_Data_:
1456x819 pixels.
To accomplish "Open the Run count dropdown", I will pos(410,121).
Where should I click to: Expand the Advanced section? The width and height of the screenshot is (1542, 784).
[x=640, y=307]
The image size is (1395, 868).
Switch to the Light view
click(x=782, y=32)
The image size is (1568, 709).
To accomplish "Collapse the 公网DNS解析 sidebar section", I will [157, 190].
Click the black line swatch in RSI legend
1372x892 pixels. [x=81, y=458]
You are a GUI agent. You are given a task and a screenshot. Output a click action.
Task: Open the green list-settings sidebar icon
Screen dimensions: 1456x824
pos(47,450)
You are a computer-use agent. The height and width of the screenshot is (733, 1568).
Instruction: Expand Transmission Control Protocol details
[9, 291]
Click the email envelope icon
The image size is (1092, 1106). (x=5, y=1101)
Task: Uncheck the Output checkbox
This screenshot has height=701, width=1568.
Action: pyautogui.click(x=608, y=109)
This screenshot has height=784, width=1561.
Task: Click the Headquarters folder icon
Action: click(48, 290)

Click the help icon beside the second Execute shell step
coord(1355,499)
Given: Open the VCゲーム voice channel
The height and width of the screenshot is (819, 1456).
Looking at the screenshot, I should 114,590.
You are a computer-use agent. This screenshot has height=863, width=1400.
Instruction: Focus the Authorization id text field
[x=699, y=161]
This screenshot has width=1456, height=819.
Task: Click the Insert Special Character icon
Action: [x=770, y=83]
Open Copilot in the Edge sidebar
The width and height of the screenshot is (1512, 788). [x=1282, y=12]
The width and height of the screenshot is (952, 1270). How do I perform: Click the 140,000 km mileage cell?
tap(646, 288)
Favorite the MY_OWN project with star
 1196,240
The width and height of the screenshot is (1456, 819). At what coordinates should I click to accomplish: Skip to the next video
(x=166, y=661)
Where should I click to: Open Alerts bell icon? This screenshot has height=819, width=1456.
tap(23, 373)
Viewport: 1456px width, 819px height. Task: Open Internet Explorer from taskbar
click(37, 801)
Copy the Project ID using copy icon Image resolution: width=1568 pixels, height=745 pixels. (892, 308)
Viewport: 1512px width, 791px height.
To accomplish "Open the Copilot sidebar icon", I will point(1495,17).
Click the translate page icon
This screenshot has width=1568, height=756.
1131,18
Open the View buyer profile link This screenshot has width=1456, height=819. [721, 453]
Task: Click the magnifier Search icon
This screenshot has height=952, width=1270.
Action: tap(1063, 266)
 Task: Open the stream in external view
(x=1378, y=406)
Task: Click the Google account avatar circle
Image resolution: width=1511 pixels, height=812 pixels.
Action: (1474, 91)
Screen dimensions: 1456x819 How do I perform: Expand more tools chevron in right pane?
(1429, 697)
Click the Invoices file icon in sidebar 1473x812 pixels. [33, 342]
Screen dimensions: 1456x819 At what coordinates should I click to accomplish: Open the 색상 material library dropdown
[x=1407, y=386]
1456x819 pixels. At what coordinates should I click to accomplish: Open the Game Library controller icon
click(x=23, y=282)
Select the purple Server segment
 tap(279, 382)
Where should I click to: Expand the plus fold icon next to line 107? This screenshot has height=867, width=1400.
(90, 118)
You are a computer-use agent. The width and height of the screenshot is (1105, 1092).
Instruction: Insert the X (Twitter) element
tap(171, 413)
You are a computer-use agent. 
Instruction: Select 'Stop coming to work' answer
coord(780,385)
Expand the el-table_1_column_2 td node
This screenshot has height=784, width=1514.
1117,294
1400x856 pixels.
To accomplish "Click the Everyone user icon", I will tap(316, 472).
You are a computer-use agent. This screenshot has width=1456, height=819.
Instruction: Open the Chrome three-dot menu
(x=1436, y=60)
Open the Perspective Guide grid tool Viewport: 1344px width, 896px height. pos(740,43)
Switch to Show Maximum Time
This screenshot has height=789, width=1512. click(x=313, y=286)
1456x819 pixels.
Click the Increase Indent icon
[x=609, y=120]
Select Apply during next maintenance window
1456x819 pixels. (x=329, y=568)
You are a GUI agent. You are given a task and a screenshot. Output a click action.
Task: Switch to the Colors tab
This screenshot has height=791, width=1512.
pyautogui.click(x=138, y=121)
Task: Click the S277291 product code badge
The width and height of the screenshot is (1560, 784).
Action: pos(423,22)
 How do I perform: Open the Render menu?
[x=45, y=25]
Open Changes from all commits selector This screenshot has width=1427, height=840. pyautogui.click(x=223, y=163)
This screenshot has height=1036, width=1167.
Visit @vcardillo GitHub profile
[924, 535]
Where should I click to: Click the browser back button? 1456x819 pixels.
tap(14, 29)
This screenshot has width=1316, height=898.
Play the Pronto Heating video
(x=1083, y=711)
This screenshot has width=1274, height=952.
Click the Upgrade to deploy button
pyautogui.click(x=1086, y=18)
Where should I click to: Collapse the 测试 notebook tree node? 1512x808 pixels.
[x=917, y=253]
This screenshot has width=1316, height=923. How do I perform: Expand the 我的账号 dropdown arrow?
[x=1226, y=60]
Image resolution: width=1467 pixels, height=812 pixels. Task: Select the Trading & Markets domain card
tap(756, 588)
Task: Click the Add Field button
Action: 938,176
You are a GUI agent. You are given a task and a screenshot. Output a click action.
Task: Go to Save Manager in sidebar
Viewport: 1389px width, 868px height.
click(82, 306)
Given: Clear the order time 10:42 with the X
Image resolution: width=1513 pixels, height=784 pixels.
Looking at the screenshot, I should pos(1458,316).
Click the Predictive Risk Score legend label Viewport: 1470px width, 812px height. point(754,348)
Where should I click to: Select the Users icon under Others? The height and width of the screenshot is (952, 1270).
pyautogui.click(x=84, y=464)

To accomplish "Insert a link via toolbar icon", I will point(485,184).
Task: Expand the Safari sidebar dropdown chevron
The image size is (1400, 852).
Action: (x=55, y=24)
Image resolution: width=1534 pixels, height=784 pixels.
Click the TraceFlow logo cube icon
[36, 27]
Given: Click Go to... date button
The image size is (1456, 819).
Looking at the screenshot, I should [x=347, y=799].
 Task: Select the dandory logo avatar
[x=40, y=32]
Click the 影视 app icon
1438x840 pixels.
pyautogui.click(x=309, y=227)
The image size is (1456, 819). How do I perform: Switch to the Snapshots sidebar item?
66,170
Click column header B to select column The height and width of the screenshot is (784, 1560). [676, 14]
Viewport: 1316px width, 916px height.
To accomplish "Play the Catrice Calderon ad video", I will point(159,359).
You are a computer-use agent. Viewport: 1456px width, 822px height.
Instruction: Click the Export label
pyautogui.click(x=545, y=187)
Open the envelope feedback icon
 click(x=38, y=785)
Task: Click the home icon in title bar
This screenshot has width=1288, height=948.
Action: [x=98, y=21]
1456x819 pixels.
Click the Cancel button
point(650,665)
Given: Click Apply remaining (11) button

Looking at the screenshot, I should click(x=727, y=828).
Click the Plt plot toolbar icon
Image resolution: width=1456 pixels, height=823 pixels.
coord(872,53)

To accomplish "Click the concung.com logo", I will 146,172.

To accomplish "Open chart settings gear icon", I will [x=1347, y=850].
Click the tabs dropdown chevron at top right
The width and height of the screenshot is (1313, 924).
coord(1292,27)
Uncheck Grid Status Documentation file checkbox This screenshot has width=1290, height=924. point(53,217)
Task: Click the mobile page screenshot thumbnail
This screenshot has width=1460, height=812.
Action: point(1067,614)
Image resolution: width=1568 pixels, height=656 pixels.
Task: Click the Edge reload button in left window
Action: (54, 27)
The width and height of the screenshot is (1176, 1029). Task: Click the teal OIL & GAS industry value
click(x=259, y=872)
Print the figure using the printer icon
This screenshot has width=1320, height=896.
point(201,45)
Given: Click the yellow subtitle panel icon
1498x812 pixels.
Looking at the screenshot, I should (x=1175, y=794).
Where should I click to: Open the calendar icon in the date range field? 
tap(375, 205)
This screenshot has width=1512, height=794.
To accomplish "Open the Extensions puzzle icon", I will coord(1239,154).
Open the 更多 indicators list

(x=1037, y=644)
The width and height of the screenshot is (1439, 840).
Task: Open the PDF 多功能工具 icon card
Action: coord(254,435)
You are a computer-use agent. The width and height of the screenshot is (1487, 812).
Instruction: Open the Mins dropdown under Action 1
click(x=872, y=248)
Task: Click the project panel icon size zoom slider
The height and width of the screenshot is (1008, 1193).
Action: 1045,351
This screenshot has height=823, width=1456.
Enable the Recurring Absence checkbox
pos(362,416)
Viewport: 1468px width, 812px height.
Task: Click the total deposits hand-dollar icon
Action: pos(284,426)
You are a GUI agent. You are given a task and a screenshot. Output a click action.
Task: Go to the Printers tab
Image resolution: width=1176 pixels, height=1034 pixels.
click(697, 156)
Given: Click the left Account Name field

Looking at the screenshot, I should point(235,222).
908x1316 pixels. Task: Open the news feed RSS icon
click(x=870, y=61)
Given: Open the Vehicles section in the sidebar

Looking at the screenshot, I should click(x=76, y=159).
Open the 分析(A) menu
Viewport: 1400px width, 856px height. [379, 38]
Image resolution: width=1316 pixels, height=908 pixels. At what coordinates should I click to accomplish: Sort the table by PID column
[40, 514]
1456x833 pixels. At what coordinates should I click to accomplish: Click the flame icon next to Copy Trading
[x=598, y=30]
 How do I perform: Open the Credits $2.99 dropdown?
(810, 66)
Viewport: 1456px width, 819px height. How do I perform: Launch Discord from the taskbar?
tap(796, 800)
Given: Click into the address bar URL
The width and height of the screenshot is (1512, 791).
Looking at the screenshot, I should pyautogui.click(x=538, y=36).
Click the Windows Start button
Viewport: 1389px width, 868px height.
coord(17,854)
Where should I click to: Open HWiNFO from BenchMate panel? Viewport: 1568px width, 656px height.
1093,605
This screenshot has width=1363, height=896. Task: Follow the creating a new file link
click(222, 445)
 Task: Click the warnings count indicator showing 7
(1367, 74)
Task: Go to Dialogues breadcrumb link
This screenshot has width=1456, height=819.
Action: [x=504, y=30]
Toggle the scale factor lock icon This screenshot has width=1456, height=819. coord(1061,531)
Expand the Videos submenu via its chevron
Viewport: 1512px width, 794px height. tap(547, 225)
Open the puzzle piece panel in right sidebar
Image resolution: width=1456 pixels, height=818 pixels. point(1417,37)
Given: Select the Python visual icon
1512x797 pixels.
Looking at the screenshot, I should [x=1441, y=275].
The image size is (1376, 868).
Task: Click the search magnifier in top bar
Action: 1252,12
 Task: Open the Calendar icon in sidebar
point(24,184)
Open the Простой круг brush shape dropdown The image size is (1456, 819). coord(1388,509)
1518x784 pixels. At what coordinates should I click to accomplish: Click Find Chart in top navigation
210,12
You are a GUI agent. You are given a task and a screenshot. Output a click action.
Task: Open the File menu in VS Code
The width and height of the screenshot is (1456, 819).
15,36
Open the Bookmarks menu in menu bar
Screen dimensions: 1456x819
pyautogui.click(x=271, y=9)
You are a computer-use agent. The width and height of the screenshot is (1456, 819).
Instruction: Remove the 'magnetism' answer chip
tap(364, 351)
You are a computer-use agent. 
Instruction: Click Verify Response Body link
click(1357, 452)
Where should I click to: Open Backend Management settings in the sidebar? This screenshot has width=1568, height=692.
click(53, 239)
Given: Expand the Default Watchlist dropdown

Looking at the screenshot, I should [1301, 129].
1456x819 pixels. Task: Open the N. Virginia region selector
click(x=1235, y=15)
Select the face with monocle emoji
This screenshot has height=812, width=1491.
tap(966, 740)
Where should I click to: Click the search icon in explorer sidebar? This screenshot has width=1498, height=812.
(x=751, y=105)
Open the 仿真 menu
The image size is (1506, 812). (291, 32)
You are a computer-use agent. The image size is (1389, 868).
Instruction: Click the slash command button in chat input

_What is required_:
Scan the records above for the string "using", then copy each line where it turns up.

_Answer to this exercise_:
Copy the Project ID using copy icon Image resolution: width=1568 pixels, height=745 pixels. (892, 308)
Print the figure using the printer icon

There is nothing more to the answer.